<<<<
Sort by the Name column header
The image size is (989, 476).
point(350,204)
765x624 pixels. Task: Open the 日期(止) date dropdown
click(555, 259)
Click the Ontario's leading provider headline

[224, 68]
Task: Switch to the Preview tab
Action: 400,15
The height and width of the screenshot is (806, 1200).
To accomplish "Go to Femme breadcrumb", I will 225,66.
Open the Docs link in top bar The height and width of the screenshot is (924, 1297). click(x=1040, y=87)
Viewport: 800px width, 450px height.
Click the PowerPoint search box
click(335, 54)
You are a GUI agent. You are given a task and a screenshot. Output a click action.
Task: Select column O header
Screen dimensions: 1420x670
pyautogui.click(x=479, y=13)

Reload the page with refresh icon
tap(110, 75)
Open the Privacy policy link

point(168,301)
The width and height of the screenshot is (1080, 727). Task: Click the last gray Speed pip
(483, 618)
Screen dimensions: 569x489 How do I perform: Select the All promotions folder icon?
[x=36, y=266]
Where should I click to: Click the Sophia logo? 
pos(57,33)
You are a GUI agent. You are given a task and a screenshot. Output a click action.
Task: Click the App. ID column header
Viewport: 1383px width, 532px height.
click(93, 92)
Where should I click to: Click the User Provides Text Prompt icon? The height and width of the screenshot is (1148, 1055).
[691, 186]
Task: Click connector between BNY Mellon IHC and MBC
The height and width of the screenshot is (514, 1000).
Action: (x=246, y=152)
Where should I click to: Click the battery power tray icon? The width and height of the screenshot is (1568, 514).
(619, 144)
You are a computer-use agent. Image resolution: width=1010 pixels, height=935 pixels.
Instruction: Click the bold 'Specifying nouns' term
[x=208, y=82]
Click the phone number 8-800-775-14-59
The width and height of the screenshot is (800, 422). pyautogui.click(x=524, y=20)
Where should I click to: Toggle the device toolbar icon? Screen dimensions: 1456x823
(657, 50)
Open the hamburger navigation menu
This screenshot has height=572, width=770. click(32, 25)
>>>>
**Problem description**
Reproduce every one of the lines above without changing anything.

**Expected output**
Sort by the Name column header
The image size is (989, 476).
point(350,204)
765x624 pixels. Task: Open the 日期(止) date dropdown
click(555, 259)
Click the Ontario's leading provider headline

[224, 68]
Task: Switch to the Preview tab
Action: 400,15
The height and width of the screenshot is (806, 1200).
To accomplish "Go to Femme breadcrumb", I will 225,66.
Open the Docs link in top bar The height and width of the screenshot is (924, 1297). click(x=1040, y=87)
Viewport: 800px width, 450px height.
Click the PowerPoint search box
click(335, 54)
You are a GUI agent. You are given a task and a screenshot. Output a click action.
Task: Select column O header
Screen dimensions: 1420x670
pyautogui.click(x=479, y=13)

Reload the page with refresh icon
tap(110, 75)
Open the Privacy policy link

point(168,301)
The width and height of the screenshot is (1080, 727). Task: Click the last gray Speed pip
(483, 618)
Screen dimensions: 569x489 How do I perform: Select the All promotions folder icon?
[x=36, y=266]
Where should I click to: Click the Sophia logo? 
pos(57,33)
You are a GUI agent. You are given a task and a screenshot. Output a click action.
Task: Click the App. ID column header
Viewport: 1383px width, 532px height.
click(93, 92)
Where should I click to: Click the User Provides Text Prompt icon? The height and width of the screenshot is (1148, 1055).
[691, 186]
Task: Click connector between BNY Mellon IHC and MBC
The height and width of the screenshot is (514, 1000).
Action: (x=246, y=152)
Where should I click to: Click the battery power tray icon? The width and height of the screenshot is (1568, 514).
(619, 144)
You are a computer-use agent. Image resolution: width=1010 pixels, height=935 pixels.
Instruction: Click the bold 'Specifying nouns' term
[x=208, y=82]
Click the phone number 8-800-775-14-59
The width and height of the screenshot is (800, 422). pyautogui.click(x=524, y=20)
Where should I click to: Toggle the device toolbar icon? Screen dimensions: 1456x823
(657, 50)
Open the hamburger navigation menu
This screenshot has height=572, width=770. click(32, 25)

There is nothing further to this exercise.